* WORK REQUIRED *
With the images excluded, set down every line of the listing below exactly.

* GIVEN DATA *
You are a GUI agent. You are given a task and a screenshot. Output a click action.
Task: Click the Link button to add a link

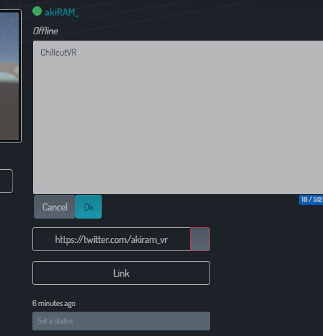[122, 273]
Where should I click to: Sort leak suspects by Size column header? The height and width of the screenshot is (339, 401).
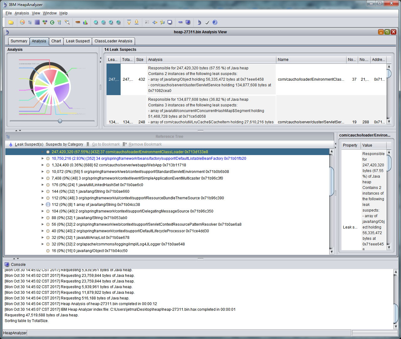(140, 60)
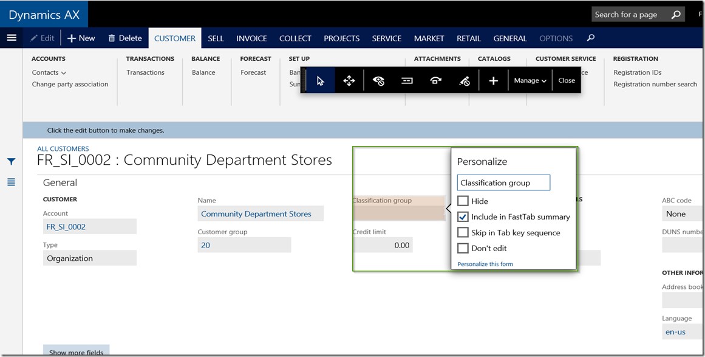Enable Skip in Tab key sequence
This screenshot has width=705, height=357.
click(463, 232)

* YOUR SOLUTION *
You are a GUI agent. You are given a task and a screenshot. Output a click action.
Task: Click the Link button to add a link

[122, 273]
Where should I click to: Sort leak suspects by Size column header? The height and width of the screenshot is (339, 401).
(140, 60)
Enable Skip in Tab key sequence
This screenshot has width=705, height=357.
click(463, 232)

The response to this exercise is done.